- _EXERCISE BRIEF_: Your reply must be one number: the count of lines in the data below that contain "agent".

--- START ---

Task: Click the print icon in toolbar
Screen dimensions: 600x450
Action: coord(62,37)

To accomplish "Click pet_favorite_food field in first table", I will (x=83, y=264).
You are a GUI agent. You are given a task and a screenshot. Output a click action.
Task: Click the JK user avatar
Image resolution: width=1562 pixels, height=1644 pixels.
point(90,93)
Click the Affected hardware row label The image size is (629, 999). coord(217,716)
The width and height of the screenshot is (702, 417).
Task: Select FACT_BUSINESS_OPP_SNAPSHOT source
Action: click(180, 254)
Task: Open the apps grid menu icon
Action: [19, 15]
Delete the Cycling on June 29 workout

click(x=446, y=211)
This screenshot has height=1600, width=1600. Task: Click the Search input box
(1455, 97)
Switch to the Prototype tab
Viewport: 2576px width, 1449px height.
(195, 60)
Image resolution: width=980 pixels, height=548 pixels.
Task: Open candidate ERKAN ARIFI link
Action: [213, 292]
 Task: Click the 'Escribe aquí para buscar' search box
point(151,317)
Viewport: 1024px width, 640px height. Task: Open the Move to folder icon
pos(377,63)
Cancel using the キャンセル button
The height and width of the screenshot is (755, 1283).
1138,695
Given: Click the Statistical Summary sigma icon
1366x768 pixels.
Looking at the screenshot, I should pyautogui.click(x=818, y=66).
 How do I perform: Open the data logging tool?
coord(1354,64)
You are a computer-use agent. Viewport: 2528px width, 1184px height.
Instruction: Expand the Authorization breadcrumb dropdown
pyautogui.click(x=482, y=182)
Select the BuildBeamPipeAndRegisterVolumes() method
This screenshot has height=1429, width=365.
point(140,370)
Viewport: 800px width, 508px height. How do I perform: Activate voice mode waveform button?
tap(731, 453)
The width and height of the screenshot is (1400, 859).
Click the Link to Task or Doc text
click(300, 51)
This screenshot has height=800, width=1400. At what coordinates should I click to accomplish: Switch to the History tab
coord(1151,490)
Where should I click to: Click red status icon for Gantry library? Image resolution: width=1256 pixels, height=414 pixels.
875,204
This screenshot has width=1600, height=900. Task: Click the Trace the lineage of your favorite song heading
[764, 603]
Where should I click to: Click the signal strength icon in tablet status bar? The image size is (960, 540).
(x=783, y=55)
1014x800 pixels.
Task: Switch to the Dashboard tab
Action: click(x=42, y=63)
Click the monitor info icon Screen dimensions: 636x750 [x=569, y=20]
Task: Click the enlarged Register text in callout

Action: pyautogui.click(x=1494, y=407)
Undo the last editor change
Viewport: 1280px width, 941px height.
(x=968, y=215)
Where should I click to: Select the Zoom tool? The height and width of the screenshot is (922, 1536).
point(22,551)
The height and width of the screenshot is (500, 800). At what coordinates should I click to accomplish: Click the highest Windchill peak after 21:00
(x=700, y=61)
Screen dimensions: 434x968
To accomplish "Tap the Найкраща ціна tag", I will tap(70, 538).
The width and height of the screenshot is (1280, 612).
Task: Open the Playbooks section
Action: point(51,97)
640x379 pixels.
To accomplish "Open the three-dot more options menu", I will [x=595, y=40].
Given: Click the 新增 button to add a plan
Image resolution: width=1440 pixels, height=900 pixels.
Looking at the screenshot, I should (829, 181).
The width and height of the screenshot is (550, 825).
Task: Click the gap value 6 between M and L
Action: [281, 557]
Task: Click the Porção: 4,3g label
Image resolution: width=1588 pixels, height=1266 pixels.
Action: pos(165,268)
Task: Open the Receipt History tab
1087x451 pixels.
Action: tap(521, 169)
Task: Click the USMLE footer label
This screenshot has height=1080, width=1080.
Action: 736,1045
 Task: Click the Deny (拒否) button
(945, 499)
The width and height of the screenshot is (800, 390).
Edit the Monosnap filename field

--- END ---

- _YOUR RESPONSE_: 2